4. We unreservedly accept the Charter of the United Nations and the Universal Declaration of Human Rights as the basis for our actions, and as a criteria of justice in social relationships. We call upon the international community for help in determining the future of Sarajevo and Bosnia-Herzegovina on the basis of these principles. We are convinced that only a democratically structured policy can guarantee the dignity, preserve the freedom and protect the interests of all our citizens.

At this critical moment, all of us - citizens of the world community as well as the citizens of Sarajevo - bear responsibility for the fate of these civilized values.

The Citizens Of Sarajevo

The siege and blockade of Sarajevo which has lasted for 900 days are intended to kill the essence of the city, of a unique culture and national life that privileges diversity and tolerance. Therefore, while facing the nine hundredth and following days of the captivity, the citizens of Sarajevo are calling for the Second Battle For Sarajevo, the battle of its citizens with all means available in order to make their city survive. Its best sons and daughters have already given their lives for its freedom and the present suffering and stamina of its citizens are a particularly resolute contribution to this battle.

In spite of everything Sarajevo resists. It is true that over 10,000 adults have been killed, as well as 1,800 children - victims of the irrational policy of equidistance towards victim and aggressor, but in Sarajevo not a single attempt to implement the genocidal policy of "ethnic cleansing" has been recorded. There are some ten thousand invalids in Sarajevo now, but there is no one who cannot differentiate good from evil. There have been 900 days of occupation, strangling and torture of Sarajevans, but here one can still hear the bells from the Cathedral, the clock from the Jewish Synagogue, smell frankincense from the old Orthodox Church, or hear the sonorous voice of the muezzin from the Minaret, as well as the voices of all those who are for a unified Sarajevo.

It is true that Sarajevans are hungry, but they long for freedom even more strongly. It is true that Sarajevo Jews are concerned because of the possibility that they could ghettoized in Bosnia, which heretofore has never been the case; Sarajevo Serbs are aware of the possible boomerang of the genocide on the present BH territories; Sarajevo Croats are anxious because of the possible consequences of the policy of national division, and Bosniaks because of the fact they may disappear from their own land and from history.

But the fear, simulaneously different and the same for all, dissapears only in the face of one hope and resoluteness: Sarajevo will be.

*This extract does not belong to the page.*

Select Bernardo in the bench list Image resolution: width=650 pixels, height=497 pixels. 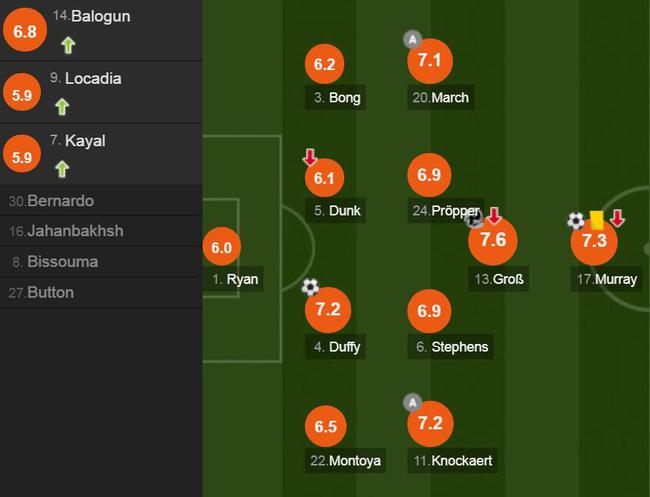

In spite of that, Sarajevo seems to be given the destiny of a divided city, ghettoized, without a peaceful, safe future and a promising life for its citizens.

Therefore we raise our voices, unified with the voices of all benevolent people and friends all over the world, to express our democratic will and determination to live in the free and unified city of Sarajevo. Our ideals are contained in the highest civilizational and democratic principles and norms.

If such a voice, based on these principles, is not observed by those making decisions on the future of our city, it will be a shameful stain on Europian and world history, and forecast the twilight of democratic civilization.

This act of the citizens of Sarajevo, is a manifestation of their democratic culture and an expression of their own will and conviction, independent of national, political, religious and other affiliations and convictions.